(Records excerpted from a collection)
::::::
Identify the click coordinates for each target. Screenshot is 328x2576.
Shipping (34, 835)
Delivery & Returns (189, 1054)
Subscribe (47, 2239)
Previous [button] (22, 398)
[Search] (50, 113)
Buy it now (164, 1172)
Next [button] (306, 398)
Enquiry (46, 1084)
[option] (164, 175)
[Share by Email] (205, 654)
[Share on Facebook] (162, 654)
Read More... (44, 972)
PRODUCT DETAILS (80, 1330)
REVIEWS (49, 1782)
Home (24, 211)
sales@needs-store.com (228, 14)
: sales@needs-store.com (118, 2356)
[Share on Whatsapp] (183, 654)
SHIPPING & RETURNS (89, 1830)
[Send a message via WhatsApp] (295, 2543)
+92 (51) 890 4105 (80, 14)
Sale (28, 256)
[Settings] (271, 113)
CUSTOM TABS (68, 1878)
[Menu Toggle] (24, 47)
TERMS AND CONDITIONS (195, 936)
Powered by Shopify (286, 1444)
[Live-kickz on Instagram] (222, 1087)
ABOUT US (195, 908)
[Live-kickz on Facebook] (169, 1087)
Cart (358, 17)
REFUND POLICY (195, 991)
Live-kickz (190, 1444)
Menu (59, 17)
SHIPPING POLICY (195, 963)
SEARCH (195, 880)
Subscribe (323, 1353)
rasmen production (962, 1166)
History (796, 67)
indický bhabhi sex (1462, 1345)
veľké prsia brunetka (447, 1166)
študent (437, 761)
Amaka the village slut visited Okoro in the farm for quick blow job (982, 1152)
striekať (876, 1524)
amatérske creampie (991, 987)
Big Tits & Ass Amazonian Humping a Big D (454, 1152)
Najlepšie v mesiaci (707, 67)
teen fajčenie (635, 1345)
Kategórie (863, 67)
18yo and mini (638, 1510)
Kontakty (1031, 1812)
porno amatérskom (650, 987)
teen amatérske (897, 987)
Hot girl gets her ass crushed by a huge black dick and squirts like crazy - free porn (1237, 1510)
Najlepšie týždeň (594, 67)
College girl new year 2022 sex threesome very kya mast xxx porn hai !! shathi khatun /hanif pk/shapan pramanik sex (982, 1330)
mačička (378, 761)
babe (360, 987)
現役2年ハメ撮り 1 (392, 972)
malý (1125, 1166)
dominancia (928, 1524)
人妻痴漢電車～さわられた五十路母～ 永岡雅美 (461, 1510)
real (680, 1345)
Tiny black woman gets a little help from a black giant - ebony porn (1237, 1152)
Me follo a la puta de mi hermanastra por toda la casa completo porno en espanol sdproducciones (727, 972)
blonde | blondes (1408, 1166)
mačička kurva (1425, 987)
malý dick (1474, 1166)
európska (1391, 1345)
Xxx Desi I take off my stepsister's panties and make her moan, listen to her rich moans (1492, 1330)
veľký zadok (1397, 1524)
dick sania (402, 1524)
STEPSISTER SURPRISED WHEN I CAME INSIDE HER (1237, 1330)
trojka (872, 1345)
::::::
## YOUR GOAL
Restate word for word the entries above, starting at the line with "Powered by Shopify (286, 1444)" and ending at the line with "Najlepšie týždeň (594, 67)", inclusive, and no others.

## SOLUTION FOR THIS EXERCISE
Powered by Shopify (286, 1444)
[Live-kickz on Instagram] (222, 1087)
ABOUT US (195, 908)
[Live-kickz on Facebook] (169, 1087)
Cart (358, 17)
REFUND POLICY (195, 991)
Live-kickz (190, 1444)
Menu (59, 17)
SHIPPING POLICY (195, 963)
SEARCH (195, 880)
Subscribe (323, 1353)
rasmen production (962, 1166)
History (796, 67)
indický bhabhi sex (1462, 1345)
veľké prsia brunetka (447, 1166)
študent (437, 761)
Amaka the village slut visited Okoro in the farm for quick blow job (982, 1152)
striekať (876, 1524)
amatérske creampie (991, 987)
Big Tits & Ass Amazonian Humping a Big D (454, 1152)
Najlepšie v mesiaci (707, 67)
teen fajčenie (635, 1345)
Kategórie (863, 67)
18yo and mini (638, 1510)
Kontakty (1031, 1812)
porno amatérskom (650, 987)
teen amatérske (897, 987)
Hot girl gets her ass crushed by a huge black dick and squirts like crazy - free porn (1237, 1510)
Najlepšie týždeň (594, 67)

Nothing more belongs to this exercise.